一种蛋白酶变体及其应用的制作方法
- 国知局
- 2024-10-09 16:02:21
本公开涉及多肽合成,具体涉及一种来源于解淀粉芽孢杆菌蛋白酶的变体,以及该变体在催化肽段偶联和替尔泊肽的合成中的用途。
背景技术:
1、替尔泊肽是一种新型胰高血糖素样肽-1受体(glp-1)和葡萄糖依赖性促胰岛素多肽(gip)双受体激动剂,于2022年5月经美国fda批准作为饮食和运动的辅助疗法,以改善成人2型糖尿病患者的血糖控制。替尔泊肽除对2型糖尿病和肥胖症疗效显著外,对非酒精性脂肪性肝炎也显示出一定的治疗潜力。
2、替尔泊肽由17种共39个氨基酸(包括37个编码氨基酸和2个非编码氨基酸)组成,含有一条c20脂肪二酸,其通过谷氨酸和2-(2-(2-氨基乙氧基)乙氧基)乙酸二聚物,连接到侧链的赖氨酸残基上。
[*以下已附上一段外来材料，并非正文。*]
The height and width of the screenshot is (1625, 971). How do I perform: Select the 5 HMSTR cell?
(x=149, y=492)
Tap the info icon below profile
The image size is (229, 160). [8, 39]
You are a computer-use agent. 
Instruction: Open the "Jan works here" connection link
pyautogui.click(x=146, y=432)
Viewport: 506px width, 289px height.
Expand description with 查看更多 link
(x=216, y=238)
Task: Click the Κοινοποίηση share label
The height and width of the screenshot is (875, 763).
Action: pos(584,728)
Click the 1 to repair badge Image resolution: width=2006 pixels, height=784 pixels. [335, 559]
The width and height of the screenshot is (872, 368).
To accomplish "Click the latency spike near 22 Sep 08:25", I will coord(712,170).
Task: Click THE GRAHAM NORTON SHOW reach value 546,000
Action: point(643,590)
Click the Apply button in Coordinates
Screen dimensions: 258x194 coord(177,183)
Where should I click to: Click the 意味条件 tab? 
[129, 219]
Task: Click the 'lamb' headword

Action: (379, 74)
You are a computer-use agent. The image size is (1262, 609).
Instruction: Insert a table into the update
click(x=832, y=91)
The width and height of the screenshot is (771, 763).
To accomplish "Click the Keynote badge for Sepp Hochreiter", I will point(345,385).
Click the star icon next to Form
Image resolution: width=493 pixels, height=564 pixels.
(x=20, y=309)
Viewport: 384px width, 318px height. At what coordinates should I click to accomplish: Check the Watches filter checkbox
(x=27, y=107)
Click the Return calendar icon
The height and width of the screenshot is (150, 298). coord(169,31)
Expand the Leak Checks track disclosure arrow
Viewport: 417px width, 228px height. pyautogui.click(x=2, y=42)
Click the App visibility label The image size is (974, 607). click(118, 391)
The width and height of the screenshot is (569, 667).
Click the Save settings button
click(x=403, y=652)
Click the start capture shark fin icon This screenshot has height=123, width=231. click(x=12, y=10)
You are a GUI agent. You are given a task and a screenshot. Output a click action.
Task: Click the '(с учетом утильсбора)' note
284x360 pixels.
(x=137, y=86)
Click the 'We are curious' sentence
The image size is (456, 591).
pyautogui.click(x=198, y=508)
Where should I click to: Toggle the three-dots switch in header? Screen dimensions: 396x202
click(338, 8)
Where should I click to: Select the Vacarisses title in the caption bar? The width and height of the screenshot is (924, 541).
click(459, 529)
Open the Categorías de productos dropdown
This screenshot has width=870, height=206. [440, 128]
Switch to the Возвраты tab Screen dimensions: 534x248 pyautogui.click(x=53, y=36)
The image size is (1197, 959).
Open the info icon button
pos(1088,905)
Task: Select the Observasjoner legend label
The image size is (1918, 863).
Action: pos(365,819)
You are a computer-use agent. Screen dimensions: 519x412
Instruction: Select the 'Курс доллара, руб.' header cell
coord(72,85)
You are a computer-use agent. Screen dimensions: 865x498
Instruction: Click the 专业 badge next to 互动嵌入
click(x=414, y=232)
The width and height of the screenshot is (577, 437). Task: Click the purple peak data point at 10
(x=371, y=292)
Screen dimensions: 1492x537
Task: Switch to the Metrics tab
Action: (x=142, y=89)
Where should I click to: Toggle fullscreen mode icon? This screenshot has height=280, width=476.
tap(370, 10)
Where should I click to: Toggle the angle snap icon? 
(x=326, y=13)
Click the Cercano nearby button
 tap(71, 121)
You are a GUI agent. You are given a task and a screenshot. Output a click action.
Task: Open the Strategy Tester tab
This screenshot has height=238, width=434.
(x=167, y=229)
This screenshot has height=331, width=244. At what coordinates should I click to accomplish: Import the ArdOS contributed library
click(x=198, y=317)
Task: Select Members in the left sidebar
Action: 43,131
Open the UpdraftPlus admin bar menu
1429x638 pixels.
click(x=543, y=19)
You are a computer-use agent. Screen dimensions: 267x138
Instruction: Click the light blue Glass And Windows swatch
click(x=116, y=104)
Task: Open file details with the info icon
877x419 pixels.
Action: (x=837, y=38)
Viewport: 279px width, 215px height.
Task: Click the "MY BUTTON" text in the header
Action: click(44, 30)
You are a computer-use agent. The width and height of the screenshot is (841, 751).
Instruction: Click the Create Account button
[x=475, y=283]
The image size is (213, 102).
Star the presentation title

已有报道采用固相合成/液相合成联合策略来合成替尔泊肽,先分别固相合成1-14aa、15-21aa、22-29 aa、30-39 aa四个片段,再通过液相合成的方式偶联获得替尔泊肽粗肽。
3、cn115991742a使用固相合成的方法连接各片段。虽免去液相对接的方法,但片段之间偶联时工艺控制难度较大、工艺较繁琐、粗肽纯度低的问题无法避免。
4、cn118005767a采用两片段法制备替尔泊肽,先制备得到全保护片段肽19-39,再制备全保护片段肽1-18,两者偶联得到全保护的替尔泊肽。
5、cn117106055a先通过固相法从c端到n端合成替尔泊肽主链肽,再脱除k20位点侧链保护基r1后依次偶联侧链各位点得到替尔泊肽粗肽。
6、固相合成肽链越长中间产生的小杂质越多,替尔泊肽有较多的疏水氨基酸,这些氨基酸在逐步偶联时产生较大的位阻,从而导致后续氨基酸偶联困难,尤其是phe22、val23、trp25、leu26四个氨基酸,影响纯化难度和收率。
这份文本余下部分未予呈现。